Work task
At the line that holds "Task: Remove Seven", start repeating, and keep going exactly through the final line of the material; include both ends and skip the pictures.

Data for review

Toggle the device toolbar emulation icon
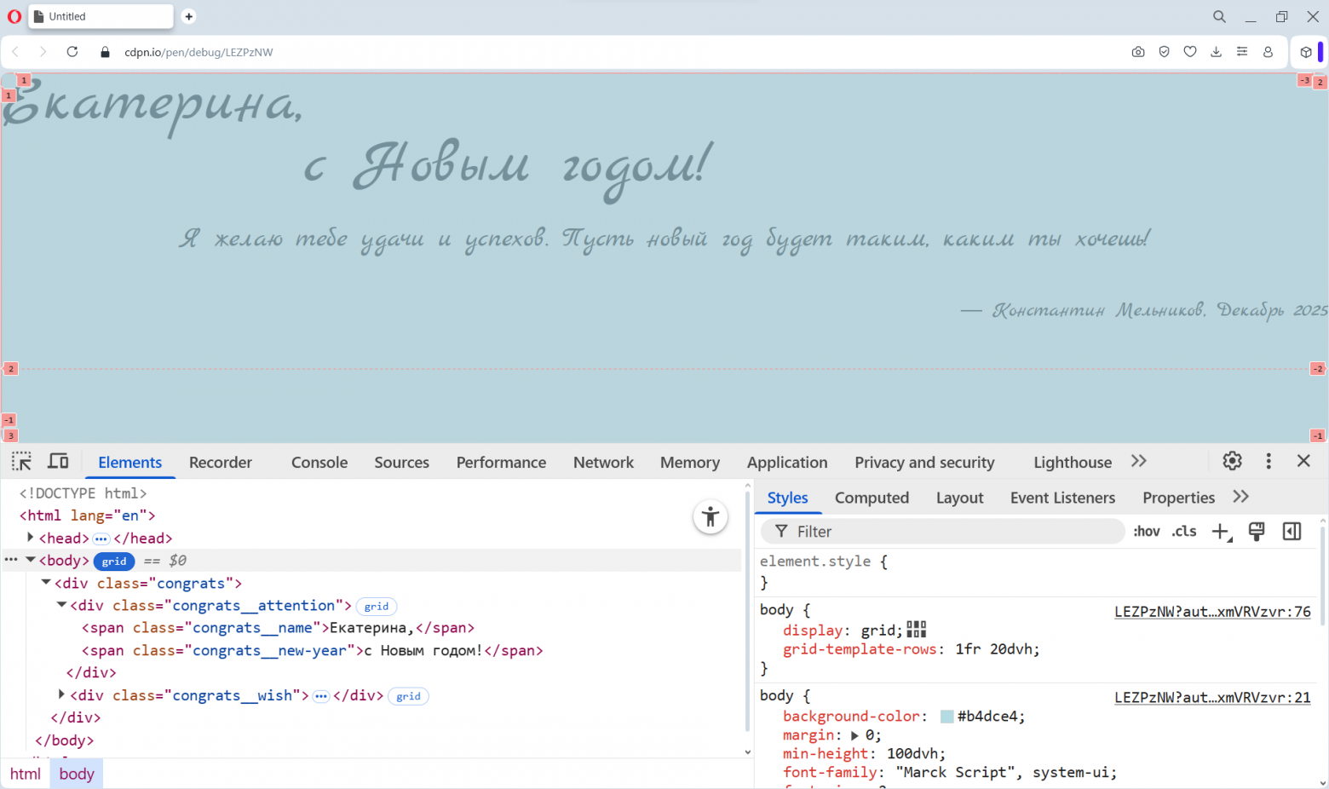The height and width of the screenshot is (789, 1329). click(x=58, y=461)
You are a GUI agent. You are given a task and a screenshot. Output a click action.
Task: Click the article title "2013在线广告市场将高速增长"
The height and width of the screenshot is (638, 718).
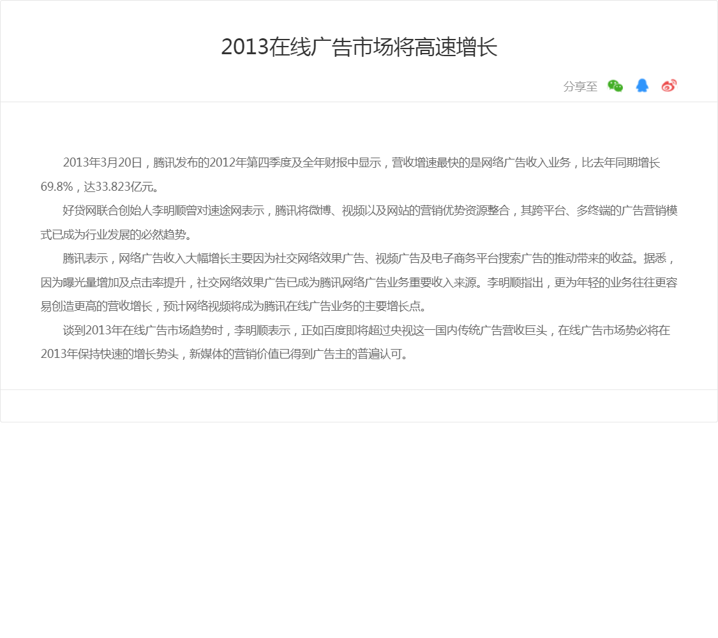359,48
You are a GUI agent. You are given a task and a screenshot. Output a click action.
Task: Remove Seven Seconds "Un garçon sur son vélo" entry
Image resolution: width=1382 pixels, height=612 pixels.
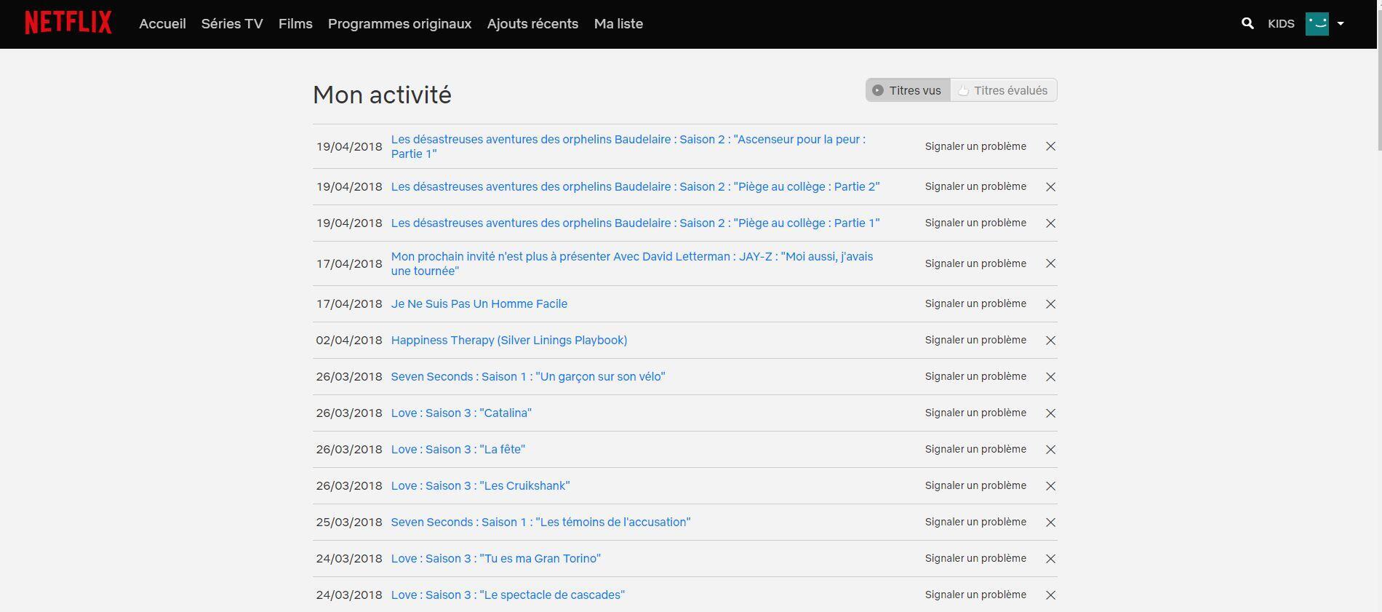pyautogui.click(x=1050, y=377)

Reply
Task: Remove Seven Seconds "Un garçon sur son vélo" entry
Image resolution: width=1382 pixels, height=612 pixels.
pyautogui.click(x=1050, y=377)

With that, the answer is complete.